### Exercise requirements
Which lines of the records hold the string "below"? Report only how many of them there are.
########################################
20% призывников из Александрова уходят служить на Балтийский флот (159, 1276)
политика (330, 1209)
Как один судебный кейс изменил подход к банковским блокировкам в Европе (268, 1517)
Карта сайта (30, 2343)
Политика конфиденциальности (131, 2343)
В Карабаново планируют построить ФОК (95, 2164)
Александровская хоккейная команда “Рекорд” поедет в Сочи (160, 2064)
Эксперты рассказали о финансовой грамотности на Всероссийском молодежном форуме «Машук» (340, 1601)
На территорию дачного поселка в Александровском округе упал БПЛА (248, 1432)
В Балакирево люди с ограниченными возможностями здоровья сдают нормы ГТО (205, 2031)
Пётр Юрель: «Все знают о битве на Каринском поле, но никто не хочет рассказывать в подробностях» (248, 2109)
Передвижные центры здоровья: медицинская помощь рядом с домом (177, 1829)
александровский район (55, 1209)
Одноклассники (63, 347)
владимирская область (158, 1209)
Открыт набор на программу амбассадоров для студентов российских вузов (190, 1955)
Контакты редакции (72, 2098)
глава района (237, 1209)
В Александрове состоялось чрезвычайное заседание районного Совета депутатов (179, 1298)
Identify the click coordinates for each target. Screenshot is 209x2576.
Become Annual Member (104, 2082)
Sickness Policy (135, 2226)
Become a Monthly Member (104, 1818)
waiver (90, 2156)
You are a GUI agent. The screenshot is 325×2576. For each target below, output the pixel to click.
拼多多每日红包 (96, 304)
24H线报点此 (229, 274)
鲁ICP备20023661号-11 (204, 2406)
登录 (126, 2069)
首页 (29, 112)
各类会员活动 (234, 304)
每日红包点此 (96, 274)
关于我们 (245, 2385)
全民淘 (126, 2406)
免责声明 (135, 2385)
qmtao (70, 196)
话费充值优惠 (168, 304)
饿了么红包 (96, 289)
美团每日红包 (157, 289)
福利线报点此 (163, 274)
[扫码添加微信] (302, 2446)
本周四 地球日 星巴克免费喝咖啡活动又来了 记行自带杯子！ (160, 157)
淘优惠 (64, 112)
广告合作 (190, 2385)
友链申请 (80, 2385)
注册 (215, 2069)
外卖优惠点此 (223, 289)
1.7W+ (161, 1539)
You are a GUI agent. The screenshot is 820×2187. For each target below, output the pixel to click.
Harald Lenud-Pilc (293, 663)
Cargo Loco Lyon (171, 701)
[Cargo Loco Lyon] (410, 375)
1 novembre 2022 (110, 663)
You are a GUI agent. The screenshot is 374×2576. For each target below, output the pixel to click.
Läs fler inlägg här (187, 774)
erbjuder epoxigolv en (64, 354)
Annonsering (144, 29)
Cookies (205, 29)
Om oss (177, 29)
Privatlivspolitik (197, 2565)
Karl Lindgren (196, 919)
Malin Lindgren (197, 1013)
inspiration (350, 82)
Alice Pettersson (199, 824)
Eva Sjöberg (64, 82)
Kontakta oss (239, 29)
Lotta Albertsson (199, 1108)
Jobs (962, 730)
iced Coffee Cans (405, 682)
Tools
########################################
### Completed task
3